**EXERCISE:** A word-for-word restatement of every entry is what is needed here.
-------
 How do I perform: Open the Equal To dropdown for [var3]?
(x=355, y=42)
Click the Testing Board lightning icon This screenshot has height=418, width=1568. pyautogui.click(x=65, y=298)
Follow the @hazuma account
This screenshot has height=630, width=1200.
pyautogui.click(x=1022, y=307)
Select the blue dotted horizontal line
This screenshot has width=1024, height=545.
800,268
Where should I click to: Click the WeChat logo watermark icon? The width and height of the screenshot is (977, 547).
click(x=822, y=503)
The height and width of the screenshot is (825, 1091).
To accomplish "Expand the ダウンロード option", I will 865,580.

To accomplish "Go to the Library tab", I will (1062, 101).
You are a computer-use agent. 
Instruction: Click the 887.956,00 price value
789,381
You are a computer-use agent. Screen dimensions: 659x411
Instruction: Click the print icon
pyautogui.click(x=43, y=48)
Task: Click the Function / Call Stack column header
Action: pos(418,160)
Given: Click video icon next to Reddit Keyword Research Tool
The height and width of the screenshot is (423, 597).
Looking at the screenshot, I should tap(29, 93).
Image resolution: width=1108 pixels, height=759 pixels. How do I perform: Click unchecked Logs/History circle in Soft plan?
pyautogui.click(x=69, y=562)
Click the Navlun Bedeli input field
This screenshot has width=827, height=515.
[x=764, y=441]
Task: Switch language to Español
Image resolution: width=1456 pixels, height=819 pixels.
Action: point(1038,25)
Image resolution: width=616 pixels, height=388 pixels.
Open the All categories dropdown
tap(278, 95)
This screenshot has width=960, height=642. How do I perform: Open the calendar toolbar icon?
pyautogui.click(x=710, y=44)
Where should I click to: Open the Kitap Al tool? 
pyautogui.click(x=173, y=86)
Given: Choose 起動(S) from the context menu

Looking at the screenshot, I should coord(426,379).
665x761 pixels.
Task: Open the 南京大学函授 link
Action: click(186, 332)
-------
**RESPONSE:**
 How do I perform: Open the Equal To dropdown for [var3]?
(x=355, y=42)
Click the Testing Board lightning icon This screenshot has height=418, width=1568. pyautogui.click(x=65, y=298)
Follow the @hazuma account
This screenshot has height=630, width=1200.
pyautogui.click(x=1022, y=307)
Select the blue dotted horizontal line
This screenshot has width=1024, height=545.
800,268
Where should I click to: Click the WeChat logo watermark icon? The width and height of the screenshot is (977, 547).
click(x=822, y=503)
The height and width of the screenshot is (825, 1091).
To accomplish "Expand the ダウンロード option", I will 865,580.

To accomplish "Go to the Library tab", I will (1062, 101).
You are a computer-use agent. 
Instruction: Click the 887.956,00 price value
789,381
You are a computer-use agent. Screen dimensions: 659x411
Instruction: Click the print icon
pyautogui.click(x=43, y=48)
Task: Click the Function / Call Stack column header
Action: pos(418,160)
Given: Click video icon next to Reddit Keyword Research Tool
The height and width of the screenshot is (423, 597).
Looking at the screenshot, I should tap(29, 93).
Image resolution: width=1108 pixels, height=759 pixels. How do I perform: Click unchecked Logs/History circle in Soft plan?
pyautogui.click(x=69, y=562)
Click the Navlun Bedeli input field
This screenshot has width=827, height=515.
[x=764, y=441]
Task: Switch language to Español
Image resolution: width=1456 pixels, height=819 pixels.
Action: point(1038,25)
Image resolution: width=616 pixels, height=388 pixels.
Open the All categories dropdown
tap(278, 95)
This screenshot has width=960, height=642. How do I perform: Open the calendar toolbar icon?
pyautogui.click(x=710, y=44)
Where should I click to: Open the Kitap Al tool? 
pyautogui.click(x=173, y=86)
Given: Choose 起動(S) from the context menu

Looking at the screenshot, I should coord(426,379).
665x761 pixels.
Task: Open the 南京大学函授 link
Action: click(186, 332)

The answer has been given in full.